I want to learn. I want to know. But for me, learning and knowing are definitely not considered “having restaurant experience.”
I have never professionally made a pizza, and frankly, the pizzas I make on my own are not restaurant quality.
I have never professionally scooped ice cream into a cone, and frankly, the cones I have made never look like the pictures.
I have never professionally grilled a burger, and frankly, no matter how many hours I put into grilling, I seem to never have the ability to make the perfect burger (although I am getting closer).
There is this saying that it will take you 10,000 hours to be successful at anything. While I am confident that I have spent that much time trying to learn on my own, I don’t have that coveted restaurant experience our brands desire in an owner.
And I understand why.
On a cold December night, I played restaurant operator in my kitchen. Focused on creating an awesome veggie-only pasta dish for my wife and I and a true pasta dish for my children, I went to work. Chopping, sautéing, seasoning – I was on fire (literally).

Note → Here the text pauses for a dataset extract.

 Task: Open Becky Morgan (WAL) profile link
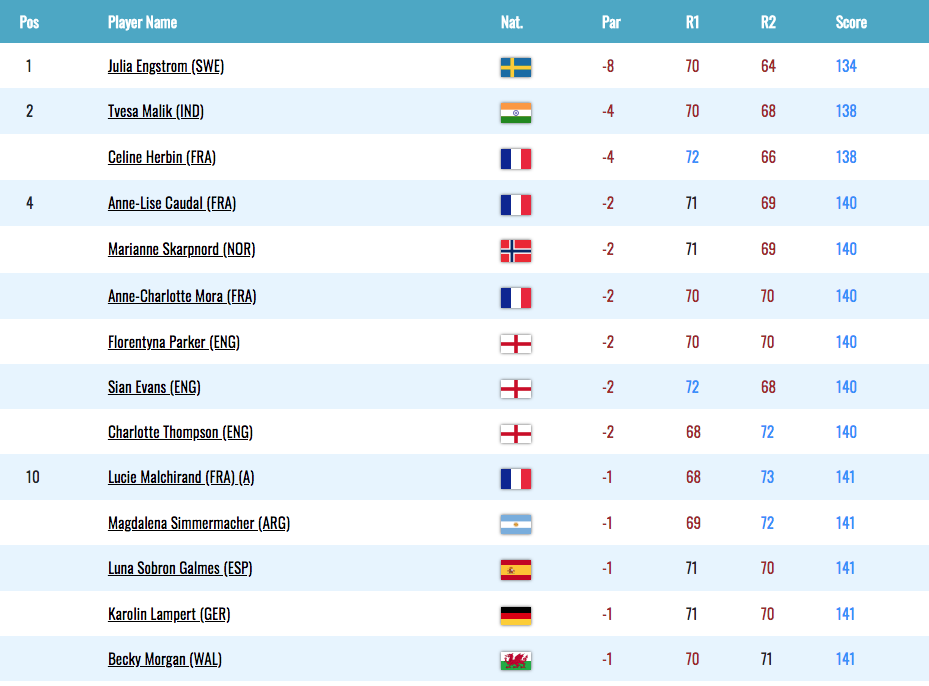click(x=165, y=659)
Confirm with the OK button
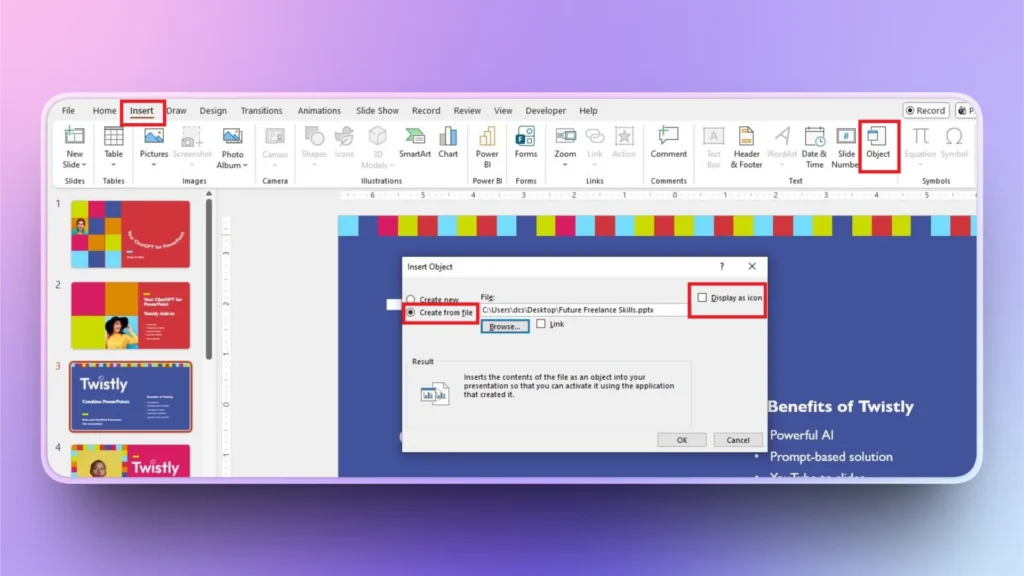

In the final stretch of the kids’ pasta bake – I recognized it was time to pull the boiling pot of pasta off of the stove to put in the strainer in the sink. Trying to multi-task the two dishes, unfocused, I moved the boiling water across the small opening between the stove and the sink – and swooshed (or swished, tomato/tomato) about a cup of water out of the pot, into the air, and directly onto my foot.
Lesson one, only multi-task in the kitchen if you have restaurant experience.
Lesson two, wear shoes.
The water fell directly on my foot. About three seconds later, tremendous pain hit as I lifted my leg into the sink under cold water.
Staying committed to the gig, I didn’t scream or inform my family of my injury. Instead, I fought through the completion of the cooking process for 10 more minutes. Then I yelped (I’d have a bad Yelp! review if I were a restaurant). Then I went to the hospital. Then I was told I had second-degree burns on my foot.
I think I now understand the importance of having restaurant experience. Now, I’m back to studying the back of the house, and I’ll forever wear shoes when cooking. And I think Grubhub will be a better use of my skills than the back of a house.